# MAC haul...I spent way too much money~



## ladyJ (Dec 24, 2008)

I went to MAC, CCO, and got a CP from TISH. 

Here's what I got...







X-rocks blush (thanks TISH)
Everson blush (thanks TISH)
Stark Naked blush 
True Romantic blush 
Motif e/s
Nocturnelle e/s
Expensive Pink e/s
Dazzlelight e/s
Amber Lights e/s
Mineralized Skinfinish Natural in Dark (for contouring)
Petticoat
So Ceylon 
Refined Golden Bronzer
Hug Me lipstick 
Brush cleaner 
109 Brush

No more spending money on MAC until Hello Kitty.
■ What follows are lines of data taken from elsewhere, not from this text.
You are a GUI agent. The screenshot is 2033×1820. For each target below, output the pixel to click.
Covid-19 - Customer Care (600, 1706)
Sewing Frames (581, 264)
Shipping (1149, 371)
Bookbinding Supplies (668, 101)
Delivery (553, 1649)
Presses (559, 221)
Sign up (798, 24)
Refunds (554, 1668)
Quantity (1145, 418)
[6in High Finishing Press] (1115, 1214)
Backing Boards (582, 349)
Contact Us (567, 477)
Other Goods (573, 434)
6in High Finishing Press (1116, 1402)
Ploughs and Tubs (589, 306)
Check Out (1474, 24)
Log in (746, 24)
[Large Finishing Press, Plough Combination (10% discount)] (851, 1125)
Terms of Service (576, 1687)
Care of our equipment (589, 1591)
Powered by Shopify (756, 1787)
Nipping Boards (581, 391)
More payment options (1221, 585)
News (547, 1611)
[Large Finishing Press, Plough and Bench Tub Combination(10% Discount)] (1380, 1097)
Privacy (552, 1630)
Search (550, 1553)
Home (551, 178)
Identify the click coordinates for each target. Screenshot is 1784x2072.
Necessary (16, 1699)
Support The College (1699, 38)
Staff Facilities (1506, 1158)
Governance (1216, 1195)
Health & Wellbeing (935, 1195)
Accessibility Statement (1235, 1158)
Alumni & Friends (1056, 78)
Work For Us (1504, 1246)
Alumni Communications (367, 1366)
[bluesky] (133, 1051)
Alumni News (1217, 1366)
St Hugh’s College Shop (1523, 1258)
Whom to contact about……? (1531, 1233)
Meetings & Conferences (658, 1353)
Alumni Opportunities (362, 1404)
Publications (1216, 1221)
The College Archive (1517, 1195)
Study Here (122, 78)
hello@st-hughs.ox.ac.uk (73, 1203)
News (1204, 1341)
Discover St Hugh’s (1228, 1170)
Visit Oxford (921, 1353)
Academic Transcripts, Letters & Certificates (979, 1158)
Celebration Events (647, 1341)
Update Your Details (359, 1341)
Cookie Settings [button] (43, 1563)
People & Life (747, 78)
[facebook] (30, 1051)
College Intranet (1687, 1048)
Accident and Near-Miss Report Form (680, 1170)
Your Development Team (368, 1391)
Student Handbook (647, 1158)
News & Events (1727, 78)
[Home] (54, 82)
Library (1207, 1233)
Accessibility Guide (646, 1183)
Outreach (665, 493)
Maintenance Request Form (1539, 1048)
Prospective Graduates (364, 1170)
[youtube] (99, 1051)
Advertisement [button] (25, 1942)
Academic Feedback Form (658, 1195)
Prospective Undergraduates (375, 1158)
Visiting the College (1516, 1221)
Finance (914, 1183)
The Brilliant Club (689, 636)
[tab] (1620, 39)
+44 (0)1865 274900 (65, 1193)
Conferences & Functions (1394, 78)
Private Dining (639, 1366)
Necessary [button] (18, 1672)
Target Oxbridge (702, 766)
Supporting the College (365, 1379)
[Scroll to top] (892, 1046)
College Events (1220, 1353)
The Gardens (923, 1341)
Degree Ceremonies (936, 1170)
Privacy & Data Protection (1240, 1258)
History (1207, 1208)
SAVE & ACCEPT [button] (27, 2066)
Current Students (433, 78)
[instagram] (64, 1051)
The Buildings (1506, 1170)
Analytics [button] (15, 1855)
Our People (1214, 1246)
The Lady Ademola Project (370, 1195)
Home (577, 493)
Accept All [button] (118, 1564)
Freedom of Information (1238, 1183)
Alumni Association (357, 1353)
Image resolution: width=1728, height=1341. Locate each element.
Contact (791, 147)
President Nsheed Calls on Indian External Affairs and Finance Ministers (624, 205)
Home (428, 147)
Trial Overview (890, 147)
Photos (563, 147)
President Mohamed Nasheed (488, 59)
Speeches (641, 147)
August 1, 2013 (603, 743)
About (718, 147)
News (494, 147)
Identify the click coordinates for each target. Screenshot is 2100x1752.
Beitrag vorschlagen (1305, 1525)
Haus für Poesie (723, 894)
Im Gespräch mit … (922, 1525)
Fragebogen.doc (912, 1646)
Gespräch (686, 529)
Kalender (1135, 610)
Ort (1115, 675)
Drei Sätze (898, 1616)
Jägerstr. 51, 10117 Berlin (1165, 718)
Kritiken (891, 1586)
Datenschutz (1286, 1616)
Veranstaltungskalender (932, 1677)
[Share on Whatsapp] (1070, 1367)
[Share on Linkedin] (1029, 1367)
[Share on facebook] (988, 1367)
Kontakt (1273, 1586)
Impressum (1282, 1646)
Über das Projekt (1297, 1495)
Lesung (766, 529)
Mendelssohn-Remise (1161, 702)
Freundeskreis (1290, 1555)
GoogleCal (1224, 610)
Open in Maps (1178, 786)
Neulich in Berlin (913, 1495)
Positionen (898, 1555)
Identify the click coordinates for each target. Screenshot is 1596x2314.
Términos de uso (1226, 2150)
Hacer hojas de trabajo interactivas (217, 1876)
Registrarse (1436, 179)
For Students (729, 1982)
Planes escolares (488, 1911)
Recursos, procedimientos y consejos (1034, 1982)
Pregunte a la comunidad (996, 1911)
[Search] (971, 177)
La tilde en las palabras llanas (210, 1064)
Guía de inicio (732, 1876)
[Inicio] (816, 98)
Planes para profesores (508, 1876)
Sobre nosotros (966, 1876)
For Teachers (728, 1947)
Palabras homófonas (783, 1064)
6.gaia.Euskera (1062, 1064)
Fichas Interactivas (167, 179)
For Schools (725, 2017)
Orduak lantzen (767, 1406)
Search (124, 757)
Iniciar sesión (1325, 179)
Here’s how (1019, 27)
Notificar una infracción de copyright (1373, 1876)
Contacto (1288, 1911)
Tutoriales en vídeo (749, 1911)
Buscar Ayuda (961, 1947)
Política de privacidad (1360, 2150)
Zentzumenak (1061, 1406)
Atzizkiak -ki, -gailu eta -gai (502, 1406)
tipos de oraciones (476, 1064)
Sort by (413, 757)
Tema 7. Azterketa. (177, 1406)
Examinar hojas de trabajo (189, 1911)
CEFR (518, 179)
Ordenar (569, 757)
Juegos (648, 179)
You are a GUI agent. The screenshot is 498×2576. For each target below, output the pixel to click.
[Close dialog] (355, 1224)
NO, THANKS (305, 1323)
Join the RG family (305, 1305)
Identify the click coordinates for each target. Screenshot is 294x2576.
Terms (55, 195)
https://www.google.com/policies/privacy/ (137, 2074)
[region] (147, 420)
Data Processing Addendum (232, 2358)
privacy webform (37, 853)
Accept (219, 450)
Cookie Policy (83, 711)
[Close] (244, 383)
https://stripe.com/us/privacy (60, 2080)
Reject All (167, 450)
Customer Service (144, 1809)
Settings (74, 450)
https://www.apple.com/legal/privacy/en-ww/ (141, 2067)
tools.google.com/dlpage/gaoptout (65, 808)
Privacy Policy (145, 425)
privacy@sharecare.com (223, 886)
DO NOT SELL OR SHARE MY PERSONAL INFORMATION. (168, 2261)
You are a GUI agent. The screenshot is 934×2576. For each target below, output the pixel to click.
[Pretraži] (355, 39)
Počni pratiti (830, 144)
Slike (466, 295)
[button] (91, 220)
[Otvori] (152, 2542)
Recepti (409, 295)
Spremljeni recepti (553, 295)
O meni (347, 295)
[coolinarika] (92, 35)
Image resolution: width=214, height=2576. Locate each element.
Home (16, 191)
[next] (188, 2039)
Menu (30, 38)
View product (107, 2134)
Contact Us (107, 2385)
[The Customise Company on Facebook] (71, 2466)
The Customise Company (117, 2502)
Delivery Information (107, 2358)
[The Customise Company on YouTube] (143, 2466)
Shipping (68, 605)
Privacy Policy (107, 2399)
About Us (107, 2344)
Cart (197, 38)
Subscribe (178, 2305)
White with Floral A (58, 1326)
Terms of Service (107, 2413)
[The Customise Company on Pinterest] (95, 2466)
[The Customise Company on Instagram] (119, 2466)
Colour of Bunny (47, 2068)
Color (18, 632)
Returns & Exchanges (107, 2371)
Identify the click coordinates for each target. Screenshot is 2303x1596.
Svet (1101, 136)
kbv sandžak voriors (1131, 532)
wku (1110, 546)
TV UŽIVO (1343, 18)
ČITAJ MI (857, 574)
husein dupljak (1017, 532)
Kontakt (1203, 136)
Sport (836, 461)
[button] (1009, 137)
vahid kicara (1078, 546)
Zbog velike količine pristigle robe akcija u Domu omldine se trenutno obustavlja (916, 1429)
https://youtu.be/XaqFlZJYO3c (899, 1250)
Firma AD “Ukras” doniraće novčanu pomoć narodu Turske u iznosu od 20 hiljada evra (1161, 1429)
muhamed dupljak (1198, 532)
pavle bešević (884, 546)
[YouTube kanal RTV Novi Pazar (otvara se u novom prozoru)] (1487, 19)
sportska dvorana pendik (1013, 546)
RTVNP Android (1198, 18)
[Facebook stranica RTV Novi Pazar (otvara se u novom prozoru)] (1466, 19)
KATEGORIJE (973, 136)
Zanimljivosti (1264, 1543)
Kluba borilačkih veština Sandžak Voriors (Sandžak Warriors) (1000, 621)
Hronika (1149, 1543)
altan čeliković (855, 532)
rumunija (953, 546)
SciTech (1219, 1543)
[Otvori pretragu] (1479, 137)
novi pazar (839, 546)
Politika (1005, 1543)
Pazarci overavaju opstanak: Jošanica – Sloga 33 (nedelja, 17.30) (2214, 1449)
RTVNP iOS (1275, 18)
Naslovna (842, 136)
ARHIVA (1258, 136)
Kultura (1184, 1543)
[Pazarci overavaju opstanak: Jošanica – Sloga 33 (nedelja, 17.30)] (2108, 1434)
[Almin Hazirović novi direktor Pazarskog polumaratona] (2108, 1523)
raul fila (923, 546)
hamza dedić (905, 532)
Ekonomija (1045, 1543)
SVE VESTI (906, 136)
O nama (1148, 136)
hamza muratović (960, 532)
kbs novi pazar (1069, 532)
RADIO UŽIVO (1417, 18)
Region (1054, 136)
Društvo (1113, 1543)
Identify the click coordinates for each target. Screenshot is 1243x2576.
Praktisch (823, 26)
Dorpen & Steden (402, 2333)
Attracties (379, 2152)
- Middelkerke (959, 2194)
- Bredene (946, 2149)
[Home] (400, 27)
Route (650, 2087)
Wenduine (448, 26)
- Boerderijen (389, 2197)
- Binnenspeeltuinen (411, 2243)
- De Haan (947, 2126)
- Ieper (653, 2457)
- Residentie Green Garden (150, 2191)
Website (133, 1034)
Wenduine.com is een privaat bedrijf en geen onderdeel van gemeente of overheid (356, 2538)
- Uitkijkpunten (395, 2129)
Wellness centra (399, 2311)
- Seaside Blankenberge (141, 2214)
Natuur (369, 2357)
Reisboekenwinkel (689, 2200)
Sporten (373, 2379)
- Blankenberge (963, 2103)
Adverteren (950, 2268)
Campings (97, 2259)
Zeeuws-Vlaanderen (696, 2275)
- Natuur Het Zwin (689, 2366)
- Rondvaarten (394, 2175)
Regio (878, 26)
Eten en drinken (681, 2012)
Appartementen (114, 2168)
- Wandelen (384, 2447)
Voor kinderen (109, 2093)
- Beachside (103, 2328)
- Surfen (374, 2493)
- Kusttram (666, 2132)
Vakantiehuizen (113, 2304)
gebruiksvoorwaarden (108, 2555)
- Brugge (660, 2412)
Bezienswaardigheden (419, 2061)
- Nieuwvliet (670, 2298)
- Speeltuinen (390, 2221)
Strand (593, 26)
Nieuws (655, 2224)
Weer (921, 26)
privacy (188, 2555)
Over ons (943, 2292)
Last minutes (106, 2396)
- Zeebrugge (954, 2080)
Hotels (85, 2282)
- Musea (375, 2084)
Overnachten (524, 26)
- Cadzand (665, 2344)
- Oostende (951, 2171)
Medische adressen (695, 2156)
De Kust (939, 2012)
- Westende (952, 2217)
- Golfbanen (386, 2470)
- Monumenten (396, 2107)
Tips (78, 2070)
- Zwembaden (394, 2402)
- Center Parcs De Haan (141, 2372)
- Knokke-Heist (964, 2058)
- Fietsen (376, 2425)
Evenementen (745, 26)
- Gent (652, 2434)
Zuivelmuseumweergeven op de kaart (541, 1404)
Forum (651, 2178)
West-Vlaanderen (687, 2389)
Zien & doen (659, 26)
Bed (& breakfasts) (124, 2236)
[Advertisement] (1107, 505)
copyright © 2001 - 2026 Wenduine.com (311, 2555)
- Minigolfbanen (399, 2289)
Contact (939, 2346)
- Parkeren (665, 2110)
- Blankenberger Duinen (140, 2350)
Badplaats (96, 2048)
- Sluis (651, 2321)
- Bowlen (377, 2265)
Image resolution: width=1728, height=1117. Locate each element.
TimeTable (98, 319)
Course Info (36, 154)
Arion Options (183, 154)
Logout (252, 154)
I hope I can make it because I am so broke!!!


----------



## ClaireAvril (Dec 24, 2008)

looks yummy - enjoy!


----------



## Cinfulgirl (Dec 25, 2008)

Nice Haul,,
enjoy your goodies!
I need to buy me a Petticoat haha


----------



## MissResha (Dec 25, 2008)

toys!! 
	

	
	
		
		

		
		
	


	




 i love it, enjoy it!!


----------



## orkira (Dec 25, 2008)

Wonderful haul.  Enjoy!


----------



## s2Stephs2 (Dec 25, 2008)

I love Petticoat soo much, it's like the perfect blush for any skin type, so how are you liking the So Ceylon, I've been thinking about picking that one up.


----------



## M!$$_BLinG (Dec 25, 2008)

lovley haul
enjoy


----------



## Susanne (Dec 25, 2008)

Enjoy!!


----------



## ladyJ (Dec 26, 2008)

Quote:

   Originally Posted by *s2Stephs2* 

 
_I love Petticoat soo much, it's like the perfect blush for any skin type, so how are you liking the So Ceylon, I've been thinking about picking that one up.
	

	
	
		
		

		
		
	


	


_

 
I used it today. I like it. I used it with Eversun blush and it looked great. You should pick one up before it goes away.


----------



## GlamQueen21 (Dec 26, 2008)

Great haul! Enjoy your lovely goodies!


----------



## hooked*on*mac (Dec 29, 2008)

great Haul! Enjoy your new goodies =)


----------